Do new suicide statistics really suggest we should legalise assisted suicide?
James Mildred
The Office for National Statistics (ONS) has released new figures on suicides among people diagnosed with severe health conditions. The key finding is that there’s an elevated risk of suicide one year after diagnosis of a severe health condition.
Somewhat predictably, this has been jumped on by proponents of law change in respect to assisted suicide. Campaign group Dignity in Dying tweeted about the stats, claiming they proved the current blanket ban on assisted suicide needed to be changed.
Their argument seems to be that if only assisted suicide were a legal option, the suicide rates among people living with a terminal illness would actually decrease.
But I would argue the statistics actually show the very opposite. Far from pointing towards the need for a dangerous change in the law, they should be seen as prompt to improve universal access to specialist end of life care and palliative care services.
Multiple studies have demonstrated a link between getting a terminal diagnosis and treatable clinical depression. A major review of academic literature from the American Psychiatric Association found 8 in 10 patients suffer from treatable depression, especially in the first year after diagnosis.

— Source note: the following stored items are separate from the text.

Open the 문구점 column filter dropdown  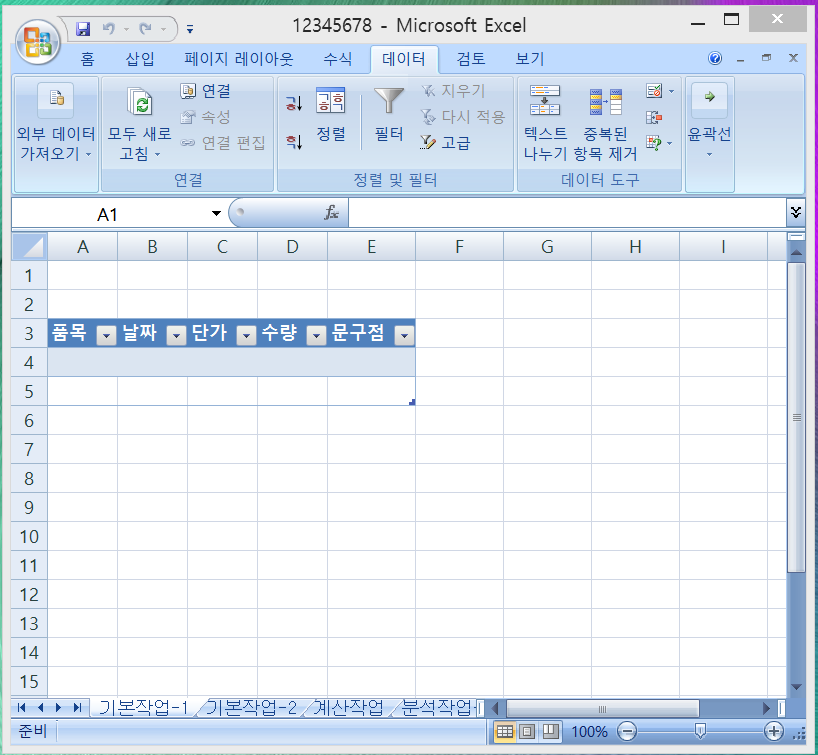click(x=404, y=337)
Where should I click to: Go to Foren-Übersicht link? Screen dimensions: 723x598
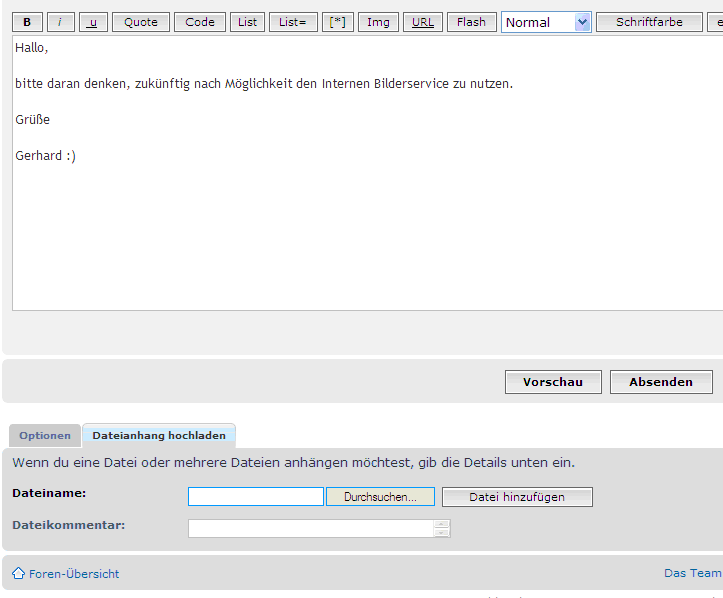pyautogui.click(x=73, y=574)
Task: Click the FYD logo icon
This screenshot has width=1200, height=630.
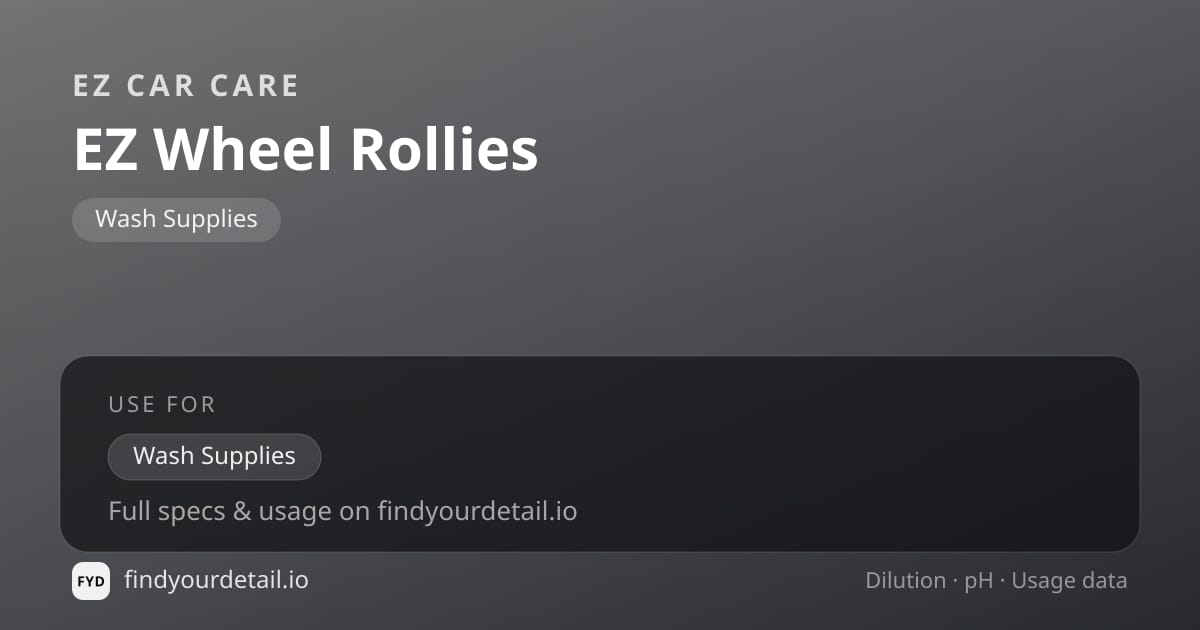Action: point(91,581)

The idea that we should therefore make assisting someone to kill themselves legal as a response is surely deeply chilling. It’s one of the great concerns about changing the law, namely that legalising assisted suicide will create pressure on some of the most vulnerable.
In Oregon, for example, six in ten of those ending their life with a terminal illness in 2019 cited fear of being a burden on their families, friends and caregivers as a reason for seeking death.

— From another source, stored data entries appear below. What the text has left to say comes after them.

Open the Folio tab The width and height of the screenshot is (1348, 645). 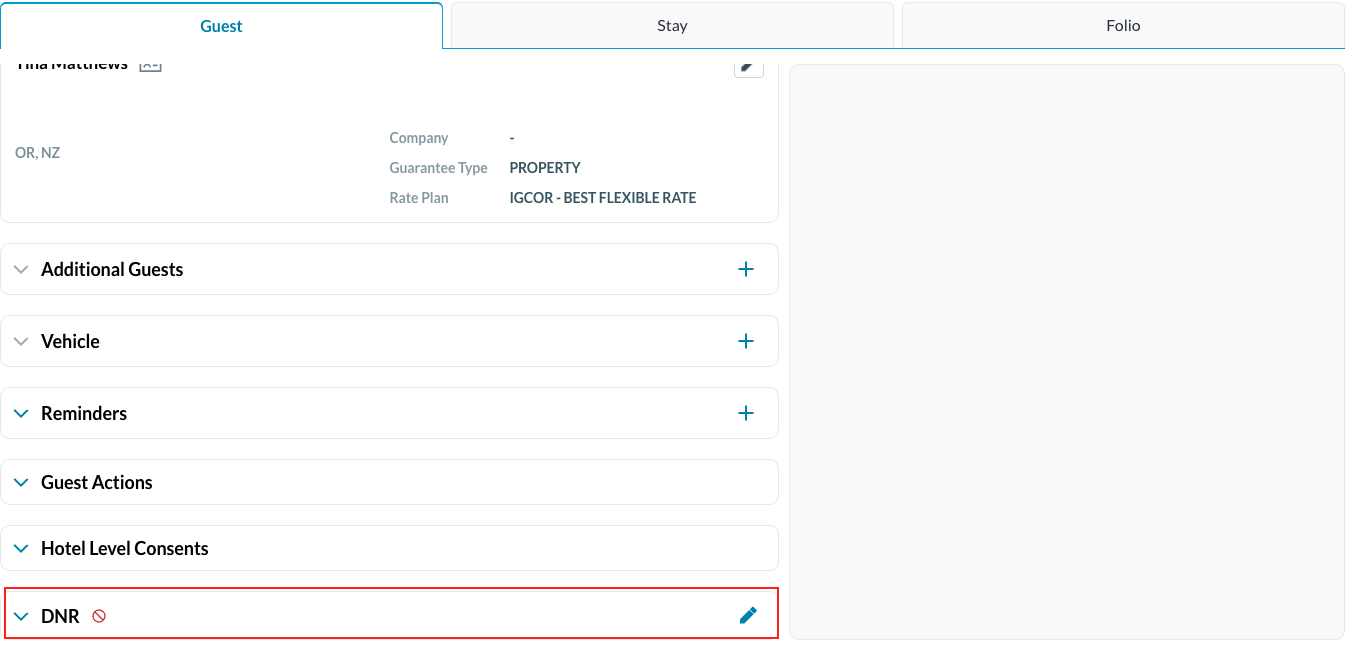tap(1122, 25)
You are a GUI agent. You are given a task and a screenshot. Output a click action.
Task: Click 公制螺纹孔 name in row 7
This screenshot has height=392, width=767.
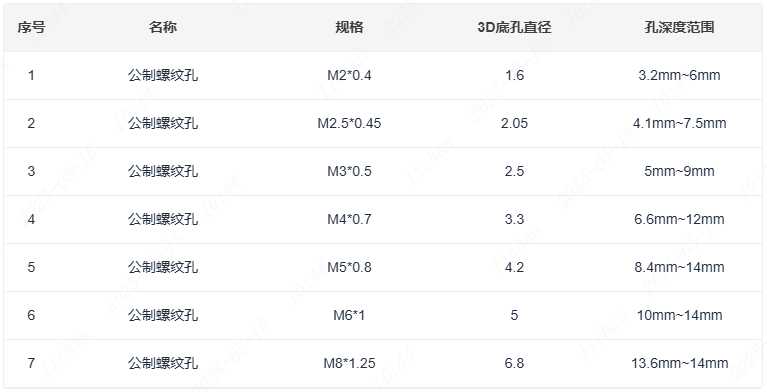tap(163, 363)
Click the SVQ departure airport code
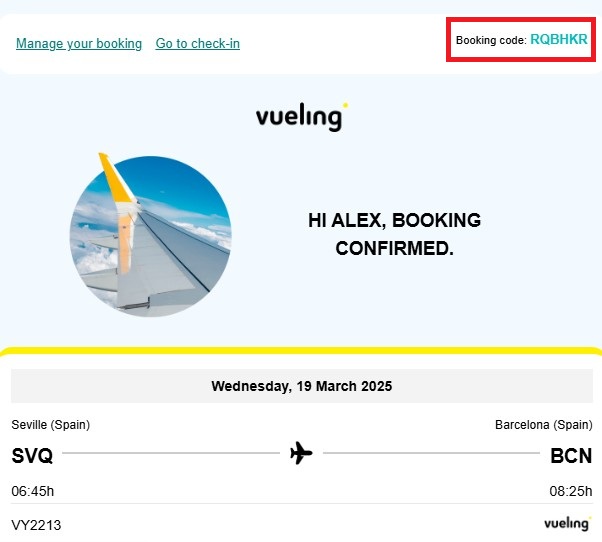This screenshot has width=602, height=542. [x=32, y=456]
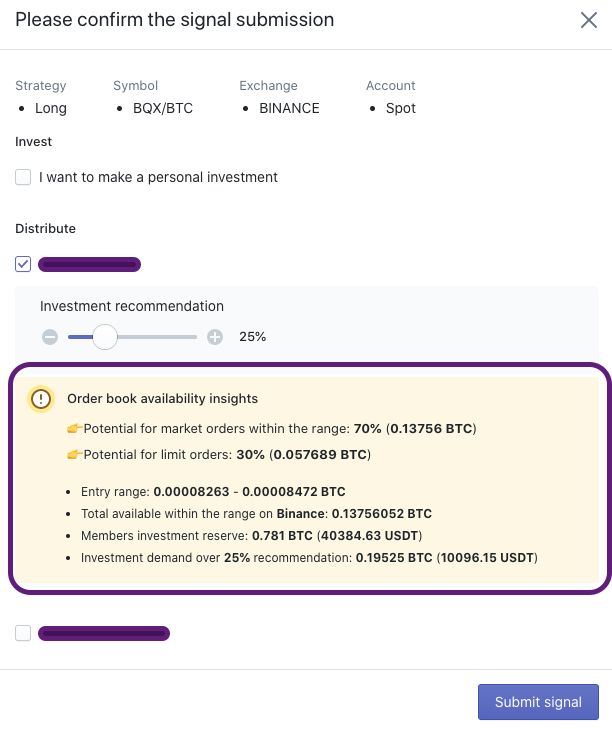Click the pointing hand beside market orders potential
The width and height of the screenshot is (612, 729).
tap(74, 429)
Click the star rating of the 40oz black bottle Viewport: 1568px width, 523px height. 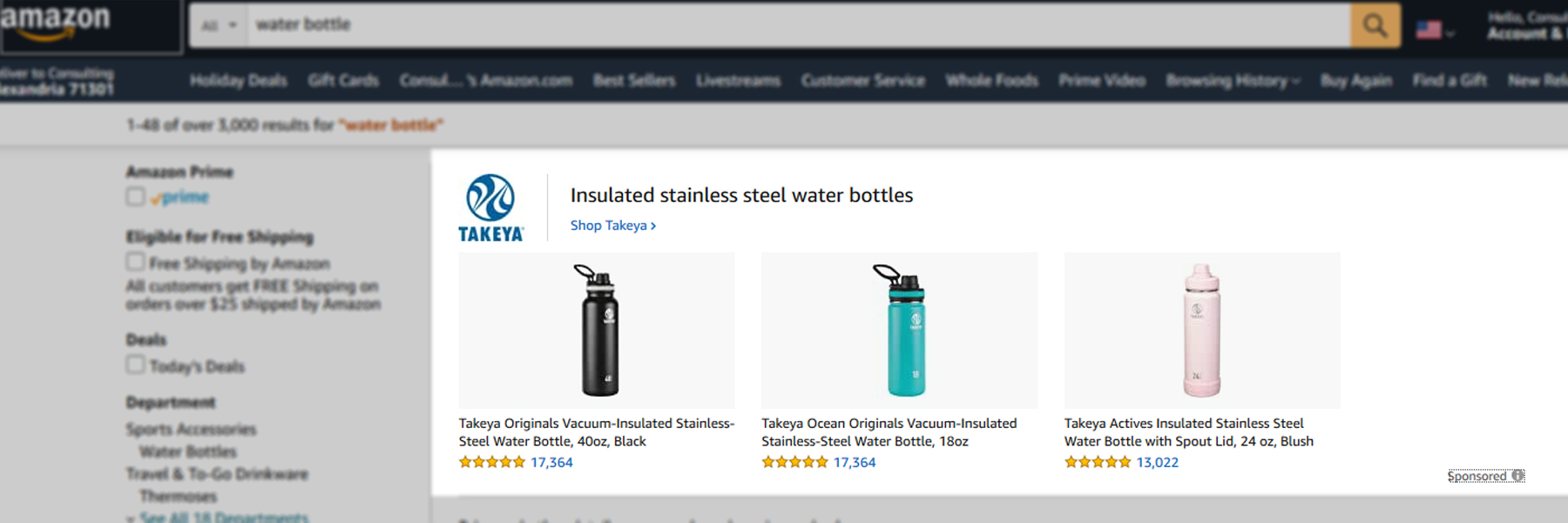coord(493,462)
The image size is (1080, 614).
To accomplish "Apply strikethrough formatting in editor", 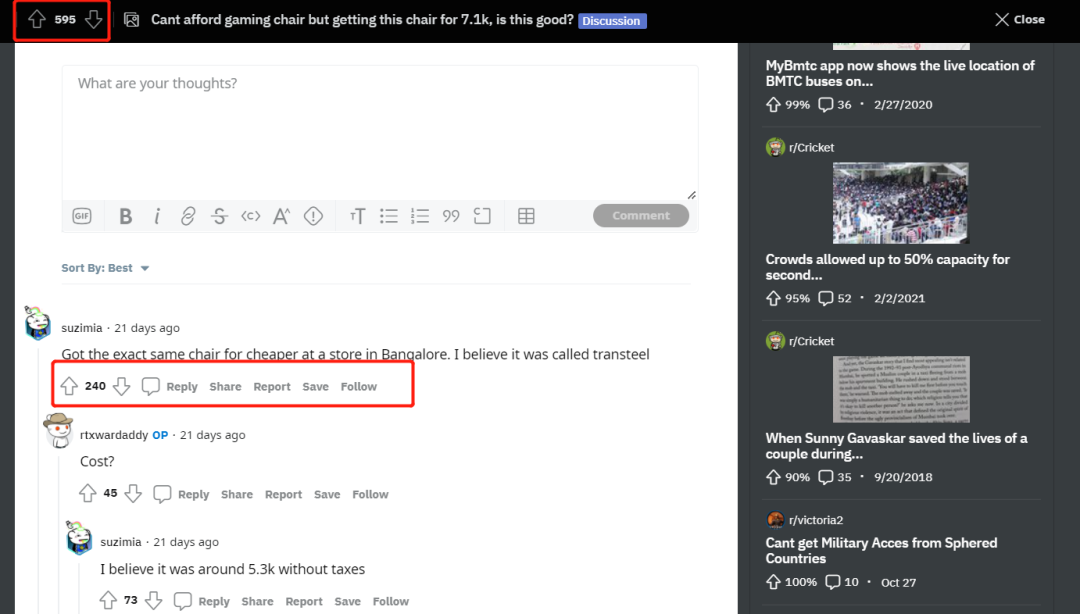I will (x=220, y=216).
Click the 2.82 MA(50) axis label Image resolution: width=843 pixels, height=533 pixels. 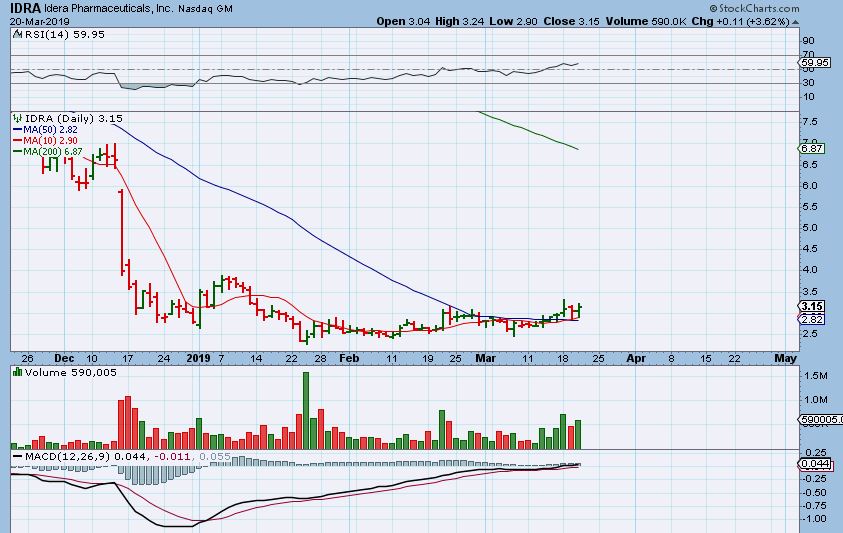click(x=811, y=319)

Disturbingly, there’s also evidence that changing the law to permit assisted suicide also normalizes suicide in general. Again, in Orgeon, experts concluded that legalising assisted suicide there was associated with an increase of 6.3 per cent in the number of suicides.
You see the same in Europe where suicide rates have not decreased after the legslisation of assisted suicide. In The Netherlands, non-assisted suicides have increased compared with Germany. Belgium now has the highest non-assisted suicide rate in women in Europe. Further afield, in Canada, non-assisted suicide rates increased between 2016-2019.
The point here is that these ONS figures are actually a reminder that we need to do more to make sure high quality palliative care is extended to all who need it. That’s where the focus should be.
This is a genuinely compassionate response to suffering and a terminal illness. When we look after people and give them both physical and also psychological and emotional support, you affirm their God-given dignity. Assisted suicide does the very opposite. It looks compassionate. But assisting someone to kill themselves means you accept the idea that life can lose its meaning.
Such a view is incompatible with orthodox Christianity where a person’s life never runs out of meaning because we are made in the image of the Creator.